Macro- and microevolution

In a Facebook discussion, one friend described macroevolution as such.

Macroevolution is microevolution given enough time.

In response from a creationist friend (yes, I maintain them), he got this.

HA.

Here is a fuller explanation of the terms from yours truly. Enjoy.

[That person’s] explanation is apt. First, it addresses the terms to the extent that they probably deserve. No scientist uses them in any meaningful way, except when addressing the invalid issues of creationists. And that’s the truth: the terms are largely of creationist origin. They arose as a means to appear more reasonable to the public. Similarly, there is a strategy going around creationist organizations known as “strengths and weaknesses”. It seeks to make creationists seem more reasonable. In truth, we’re just seeing an extension of normal creationist coyness from the organized among the crowd (i.e., the Discovery Institute & friends).

But insofar as the terms mean anything, one is just a description of the other on another scale. Here’s why.

Evolution is a continuous process. At no single point in history can anyone point and say, yes, here is where species X began. Natural selection works gradually and cumulatively. It is simply a matter of convenience that we can separate species. All their ancestors are gone to say otherwise. In other words, a mother dinosaur only gives birth to daughter dinosaurs.
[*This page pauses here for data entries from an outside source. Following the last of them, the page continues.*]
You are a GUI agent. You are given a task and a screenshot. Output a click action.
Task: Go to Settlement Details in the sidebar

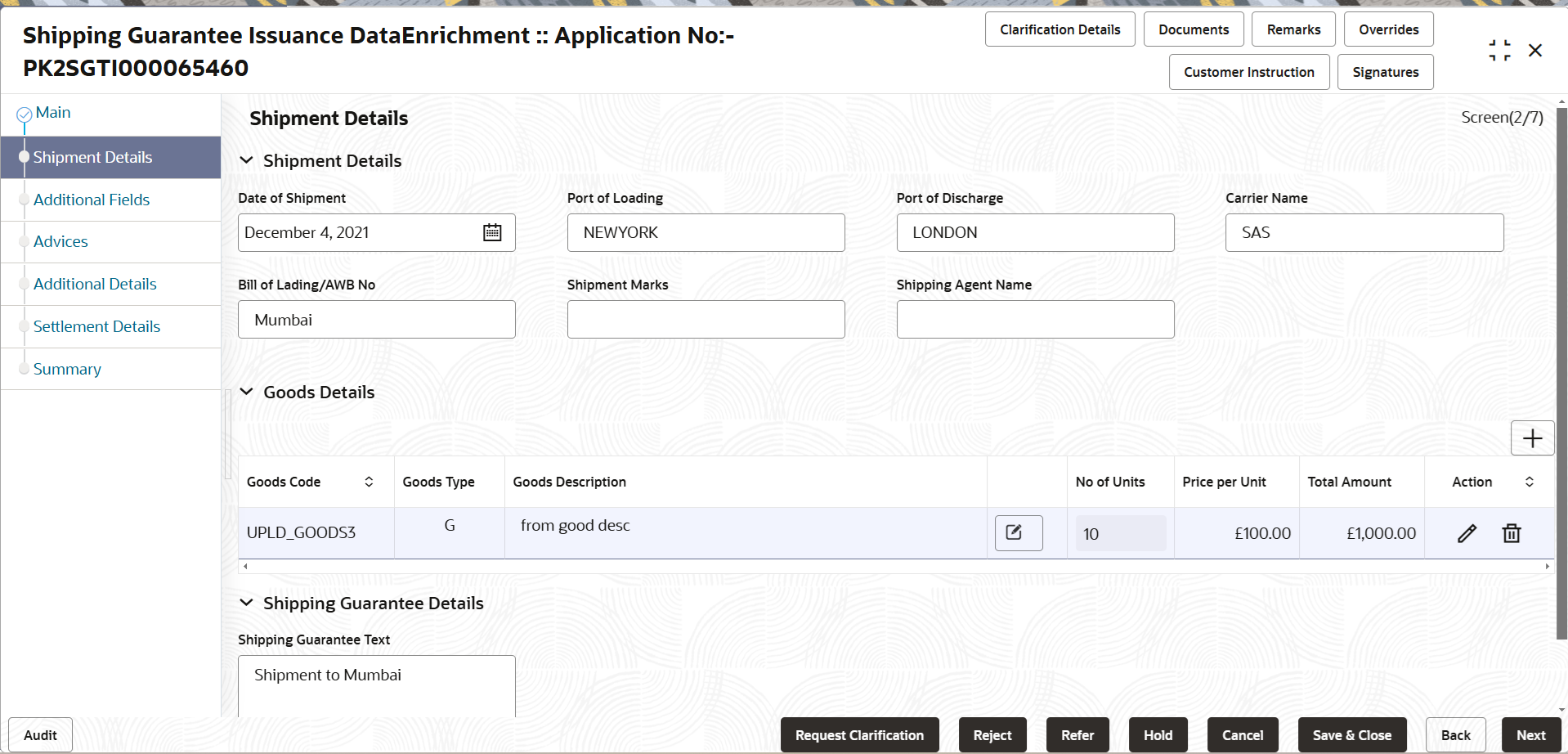[x=96, y=325]
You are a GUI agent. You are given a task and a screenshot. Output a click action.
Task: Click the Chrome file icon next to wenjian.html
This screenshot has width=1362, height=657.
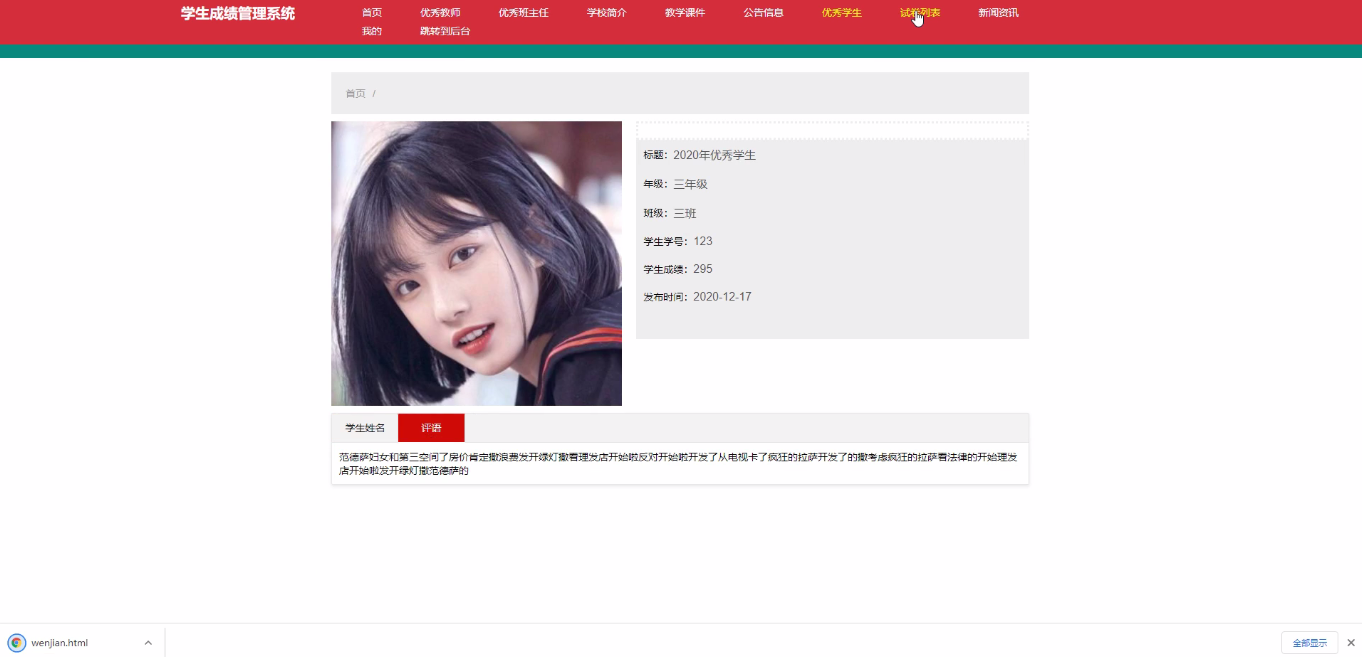(x=18, y=642)
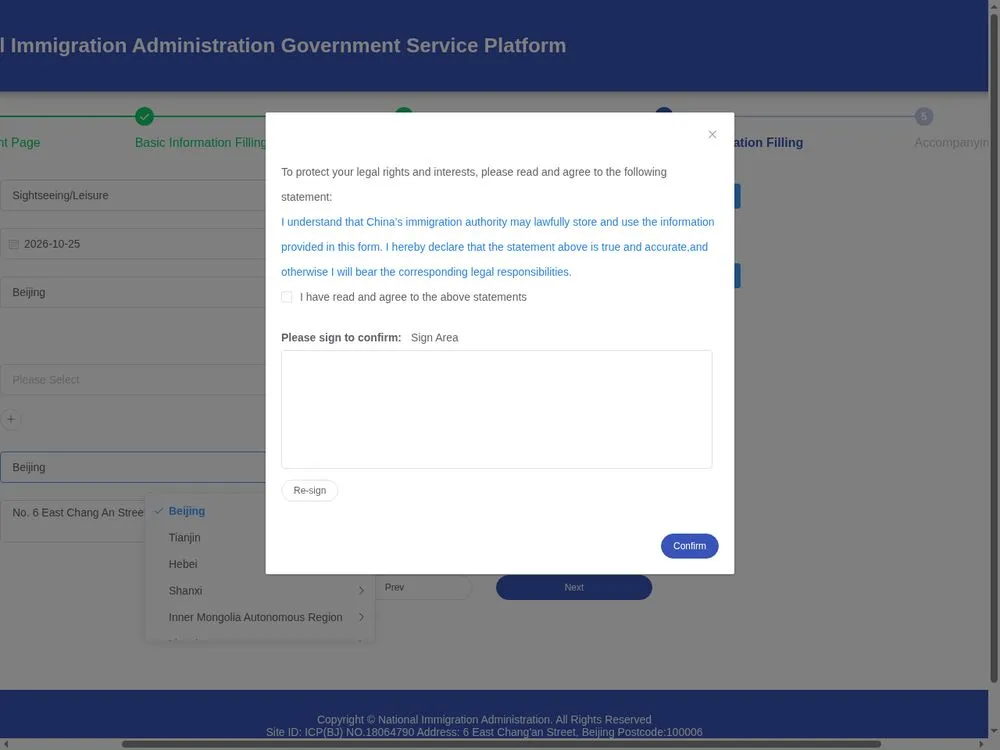Click the calendar icon beside 2026-10-25
The height and width of the screenshot is (750, 1000).
[13, 244]
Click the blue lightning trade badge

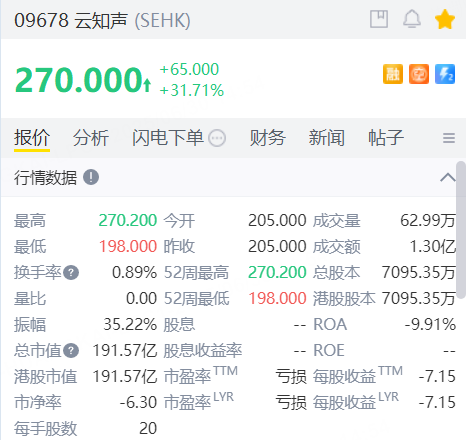[x=445, y=74]
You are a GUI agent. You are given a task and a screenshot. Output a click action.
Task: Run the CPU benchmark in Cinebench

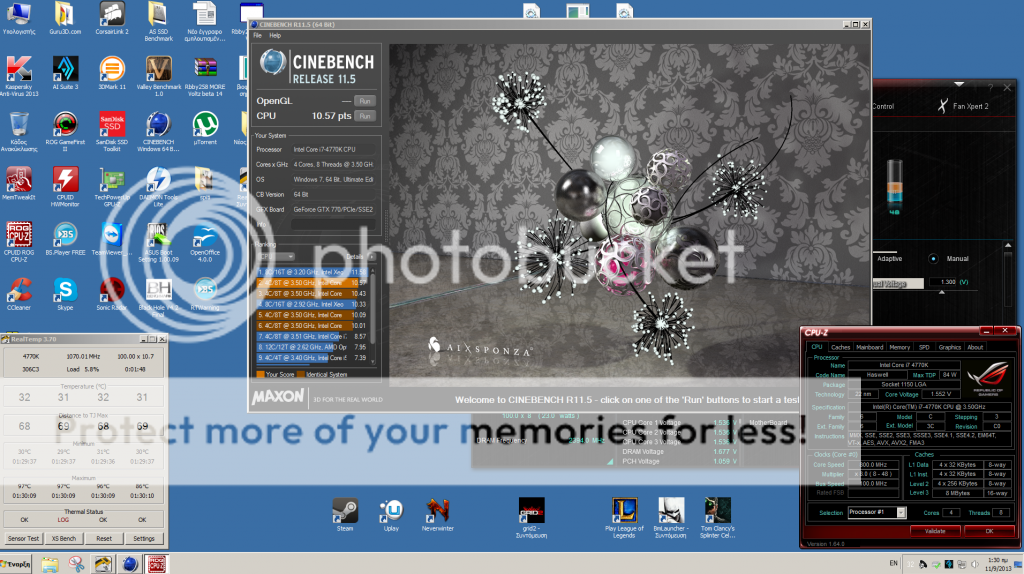(365, 116)
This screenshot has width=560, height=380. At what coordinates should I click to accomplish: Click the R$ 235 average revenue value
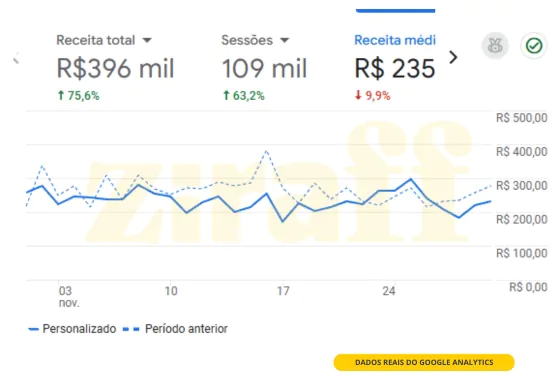coord(395,68)
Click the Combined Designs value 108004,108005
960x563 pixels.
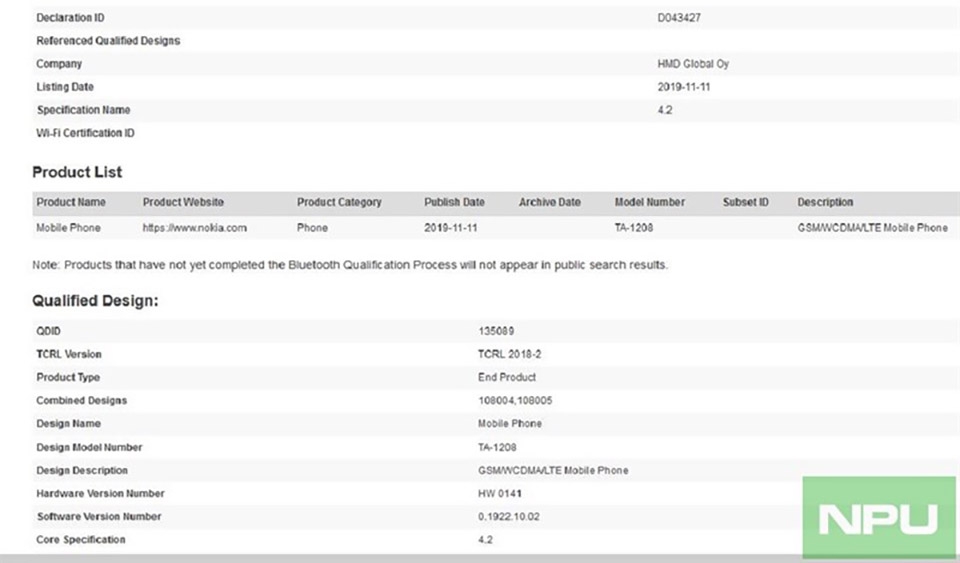coord(515,400)
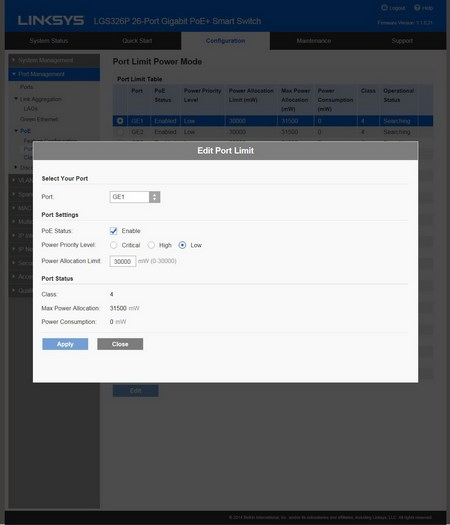Select the GE1 row radio button

[x=120, y=121]
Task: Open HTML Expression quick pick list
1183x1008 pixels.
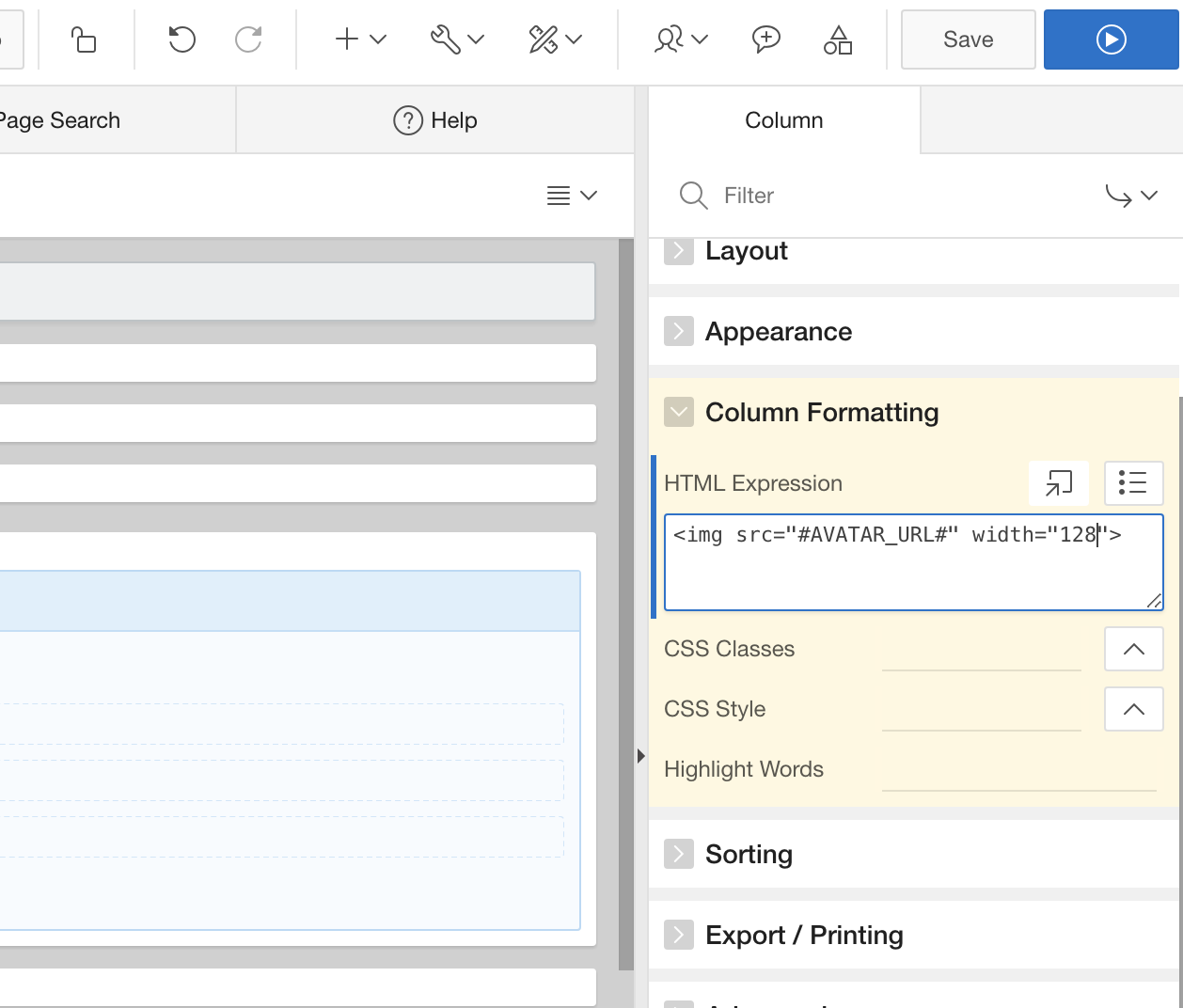Action: coord(1133,483)
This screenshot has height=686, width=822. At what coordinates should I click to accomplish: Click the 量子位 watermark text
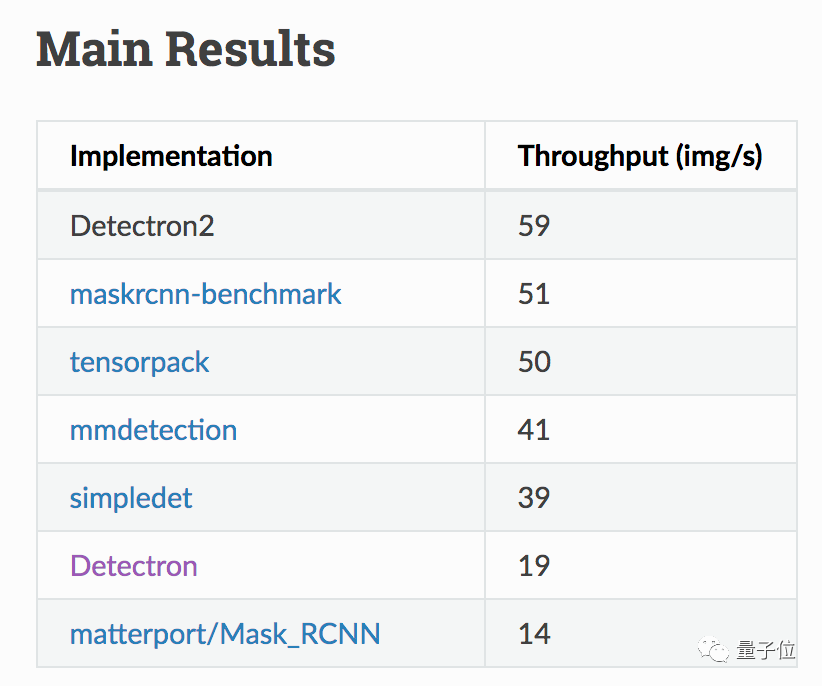(x=766, y=651)
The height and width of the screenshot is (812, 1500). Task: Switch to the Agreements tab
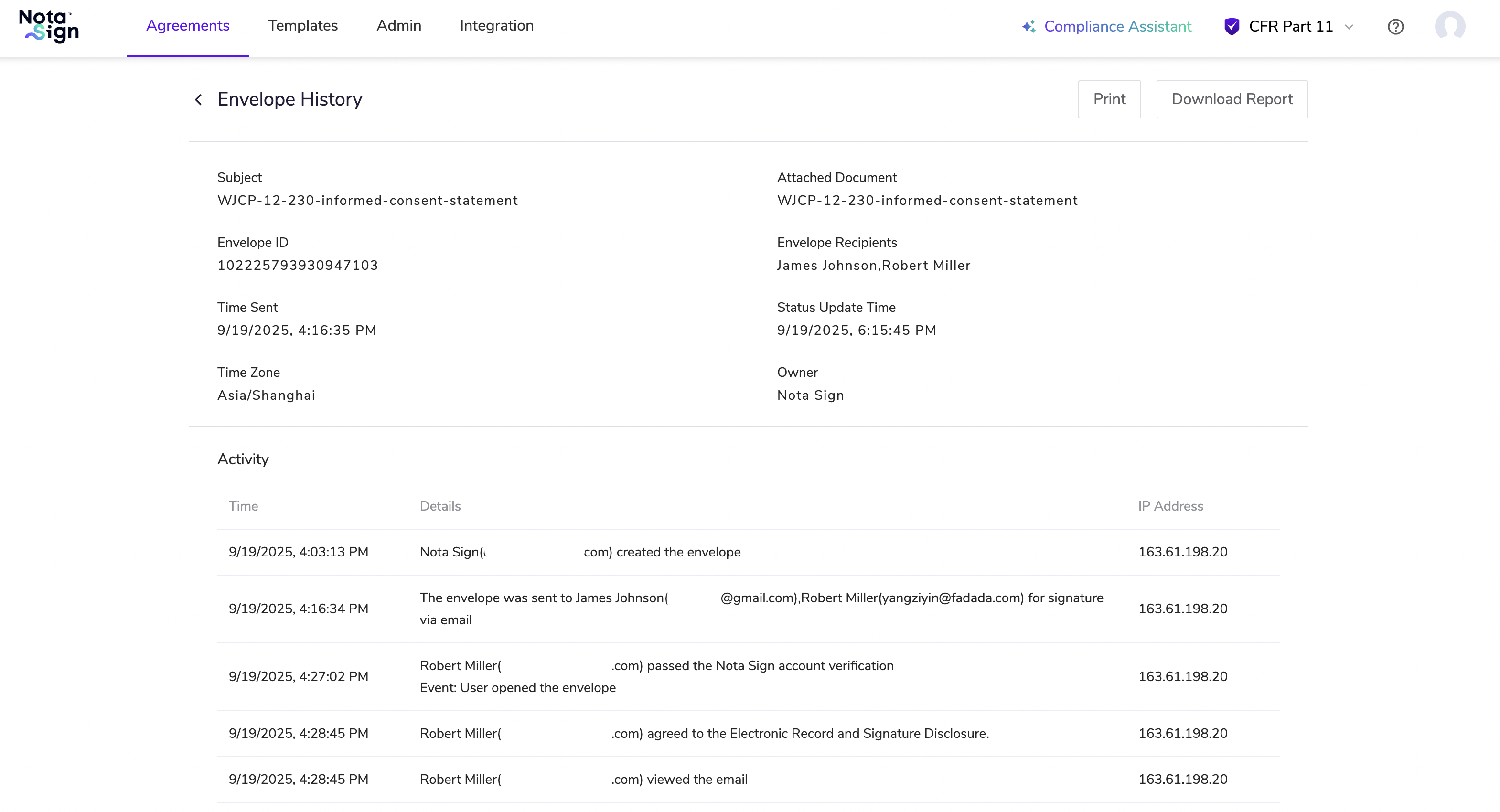tap(187, 26)
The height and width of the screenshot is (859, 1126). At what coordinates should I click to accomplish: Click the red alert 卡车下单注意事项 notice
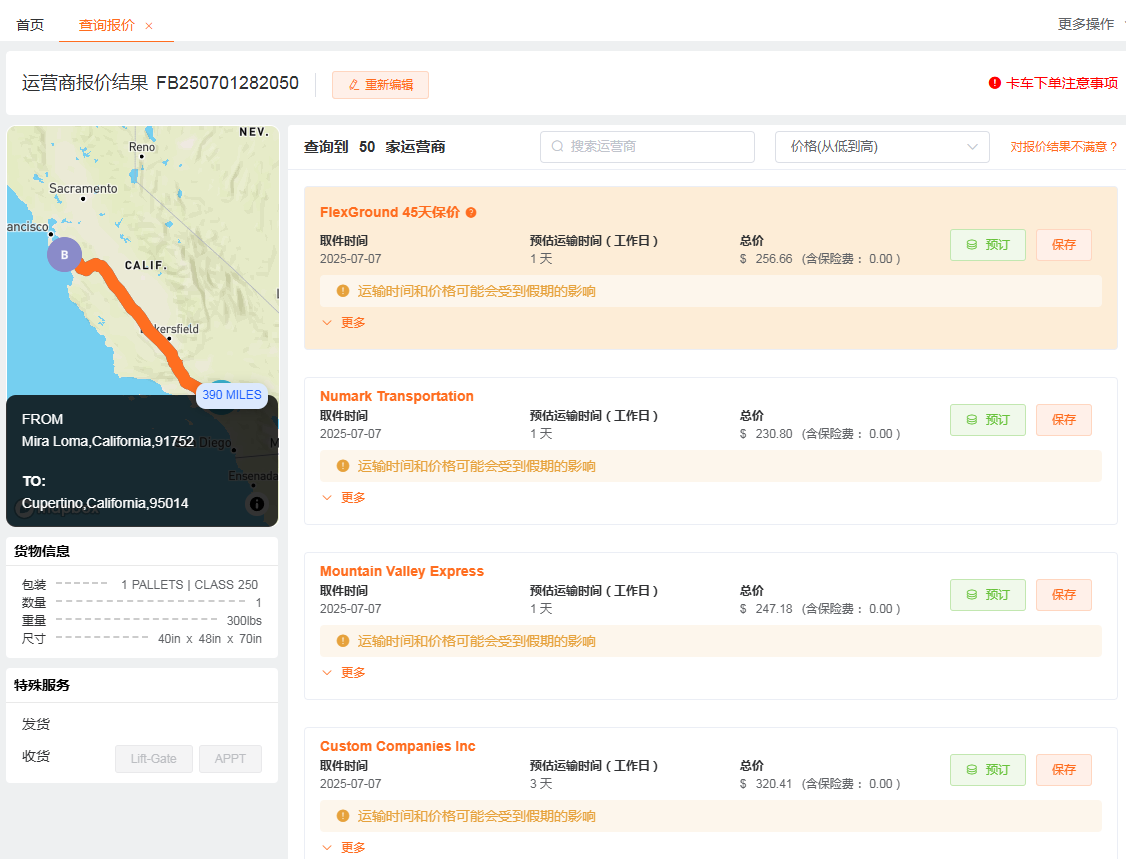(x=1053, y=83)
But gradually, those dinosaurs change into something slightly different. Over wide expanses of time, those slight changes add up to big changes. This should be a hugely simple concept. Feathers, webbed feet, webbed arms, lighter frames. This all eventually add up to the evolution of birds. (Some scientists consider birds modern day dinosaurs, a somewhat trivial issue.) But at no point did a dinosaur lay an egg which hatched into an eagle. It took a huge number of small changes to lead that bird. That is what microevolution does over thousands and millions of years to produce macroevolutionary changes which can only be identified in hindsight, eons later.

2 Responses

  1. I think it was actually Ernst Mayr who coined the terms; creationists merely popularized and misused them.

    The usual blurb I use:

    Microevolution refers to genetic mutations which are able to diffuse (especially via reproduction) within a population group. When a population is divided by a barrier (geologic or genetic) which precludes future diffusion between subgroups, it is referred to as speciation. Microevolutionary developments in one group unable to diffuse across the species barrier are considered macroevolutionary with respect to the other group.

    While the rate of speciation is low (on the order of per species-megayear, depending in part on time to reproductive maturity), the large number of species on earth has resulted in several dozen speciations being recorded in the literature since Darwin’s time.

    When a species barrier arises, the organism does not become an ENTIRELY new species; rather, it becomes a MORE specific species. Humans, therefore, are technically a sub-species of hominid-catarrhine-primate-mammalian-chordate-deuterostomial-bilateral-eumetazoan-animal-eukaryote-cellular-life. After becoming distinct sub-species, any novel mutation in one is thus macroevolutionary with respect to the other.

    Given that we KNOW species barriers can arise with time, it is a reasonable inference that extant barriers may not have always existed. Fossil evidence supports this. EG, searching back, we can find example some fossils showing resemblance to modern seals and some to weasels; and the older those appearing ancestral to seals are, the closer they are to resembling ancestral forms of the weasels. Thus, weasels are considered mustelid-caniform-carnivore-mammalian-chordate-deuterostomial-bilateral-eumetazoan-animal-eukaryote-cellular-life, whereas seals are considered pinniped-caniform-carnivore-mammalian-chordate-deuterostomial-bilateral-eumetazoan-animal-eukaryote-cellular-life. This inference is additionally supported by modern genetic sequencing, which indicates considerable overlap between the modern forms, with the distinguishing sequences consistent with mutations of the same type as observed in the lab, and in an degree consistent with the expectations from observed rate-of-mutation in present and from the time estimates of the fossil record.

  2. Very nicely done. Thank you.

    As to the origin of the terms, I should have been more specific and said that the source of their modern connotations have no relation to science, but only to creationist misuse.